### Exercise directions
Note each line of the listing that contains the string "Size", and copy it.

### Records to process
[Start of section]

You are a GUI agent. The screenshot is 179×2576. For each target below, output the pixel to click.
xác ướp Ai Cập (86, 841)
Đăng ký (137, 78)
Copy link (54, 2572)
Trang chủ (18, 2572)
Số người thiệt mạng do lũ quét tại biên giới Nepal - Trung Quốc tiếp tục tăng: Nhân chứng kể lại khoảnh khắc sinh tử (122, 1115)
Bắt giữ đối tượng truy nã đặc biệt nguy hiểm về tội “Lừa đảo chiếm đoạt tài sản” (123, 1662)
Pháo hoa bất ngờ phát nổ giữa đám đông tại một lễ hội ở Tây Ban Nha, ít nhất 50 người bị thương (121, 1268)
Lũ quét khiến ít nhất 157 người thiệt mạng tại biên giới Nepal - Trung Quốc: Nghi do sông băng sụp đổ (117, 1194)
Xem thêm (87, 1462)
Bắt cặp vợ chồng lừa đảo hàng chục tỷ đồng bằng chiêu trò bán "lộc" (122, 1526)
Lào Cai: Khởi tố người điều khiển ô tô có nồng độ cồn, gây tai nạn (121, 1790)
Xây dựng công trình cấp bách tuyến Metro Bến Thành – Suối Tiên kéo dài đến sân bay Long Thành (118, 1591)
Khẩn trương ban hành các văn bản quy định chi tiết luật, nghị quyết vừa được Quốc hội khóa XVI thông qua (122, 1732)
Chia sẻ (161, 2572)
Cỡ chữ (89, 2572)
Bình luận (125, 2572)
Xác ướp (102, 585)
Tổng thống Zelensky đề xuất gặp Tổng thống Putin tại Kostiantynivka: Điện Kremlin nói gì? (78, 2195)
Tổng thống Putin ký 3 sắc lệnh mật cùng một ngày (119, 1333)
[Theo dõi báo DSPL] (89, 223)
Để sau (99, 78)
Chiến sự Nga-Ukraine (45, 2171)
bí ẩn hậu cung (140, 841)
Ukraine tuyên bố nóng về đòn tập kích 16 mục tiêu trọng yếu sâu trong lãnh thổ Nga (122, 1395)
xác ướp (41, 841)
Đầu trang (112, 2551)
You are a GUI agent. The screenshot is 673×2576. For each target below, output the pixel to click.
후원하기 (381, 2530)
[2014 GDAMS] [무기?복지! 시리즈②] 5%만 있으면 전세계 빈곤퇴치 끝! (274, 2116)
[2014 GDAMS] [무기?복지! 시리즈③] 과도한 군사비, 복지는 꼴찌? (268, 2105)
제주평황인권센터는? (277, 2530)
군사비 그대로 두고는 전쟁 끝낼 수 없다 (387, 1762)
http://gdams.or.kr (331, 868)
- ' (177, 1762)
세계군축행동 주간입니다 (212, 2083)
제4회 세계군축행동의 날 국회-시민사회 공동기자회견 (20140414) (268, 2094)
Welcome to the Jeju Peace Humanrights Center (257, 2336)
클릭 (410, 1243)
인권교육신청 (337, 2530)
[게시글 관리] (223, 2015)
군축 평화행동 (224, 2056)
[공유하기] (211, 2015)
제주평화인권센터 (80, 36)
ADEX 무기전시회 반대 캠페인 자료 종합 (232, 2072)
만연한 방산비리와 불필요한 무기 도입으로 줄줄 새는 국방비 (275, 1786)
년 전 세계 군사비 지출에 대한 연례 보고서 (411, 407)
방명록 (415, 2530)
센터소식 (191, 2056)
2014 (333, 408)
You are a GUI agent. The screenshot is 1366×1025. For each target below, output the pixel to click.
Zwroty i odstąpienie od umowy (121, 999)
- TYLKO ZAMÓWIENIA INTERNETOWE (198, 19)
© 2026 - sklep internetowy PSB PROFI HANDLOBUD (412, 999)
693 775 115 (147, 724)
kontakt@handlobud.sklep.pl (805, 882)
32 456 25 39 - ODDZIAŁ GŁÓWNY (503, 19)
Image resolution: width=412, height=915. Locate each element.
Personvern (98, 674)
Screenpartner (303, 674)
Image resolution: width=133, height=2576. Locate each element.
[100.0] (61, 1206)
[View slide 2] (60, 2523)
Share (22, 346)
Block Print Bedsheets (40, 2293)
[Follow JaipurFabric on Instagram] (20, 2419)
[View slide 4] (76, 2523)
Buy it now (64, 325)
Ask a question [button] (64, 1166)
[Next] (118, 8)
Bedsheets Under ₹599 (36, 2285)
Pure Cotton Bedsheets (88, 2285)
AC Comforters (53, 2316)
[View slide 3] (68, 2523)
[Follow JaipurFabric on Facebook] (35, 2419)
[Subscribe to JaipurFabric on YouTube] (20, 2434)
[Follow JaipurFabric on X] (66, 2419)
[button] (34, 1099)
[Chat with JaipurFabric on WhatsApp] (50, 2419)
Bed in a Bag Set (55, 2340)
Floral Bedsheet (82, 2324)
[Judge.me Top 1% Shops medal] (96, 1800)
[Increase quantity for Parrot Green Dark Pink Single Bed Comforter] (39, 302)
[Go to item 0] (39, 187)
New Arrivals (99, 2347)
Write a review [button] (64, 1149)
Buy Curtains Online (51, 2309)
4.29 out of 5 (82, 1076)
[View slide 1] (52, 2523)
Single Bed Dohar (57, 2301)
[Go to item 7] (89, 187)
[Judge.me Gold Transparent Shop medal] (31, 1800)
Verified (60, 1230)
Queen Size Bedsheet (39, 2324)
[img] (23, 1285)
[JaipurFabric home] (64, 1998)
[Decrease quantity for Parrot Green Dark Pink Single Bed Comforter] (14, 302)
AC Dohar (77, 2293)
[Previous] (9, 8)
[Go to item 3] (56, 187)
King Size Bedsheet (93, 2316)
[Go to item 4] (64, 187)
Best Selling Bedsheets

[End of section]

### Task answer
Queen Size Bedsheet (39, 2324)
King Size Bedsheet (93, 2316)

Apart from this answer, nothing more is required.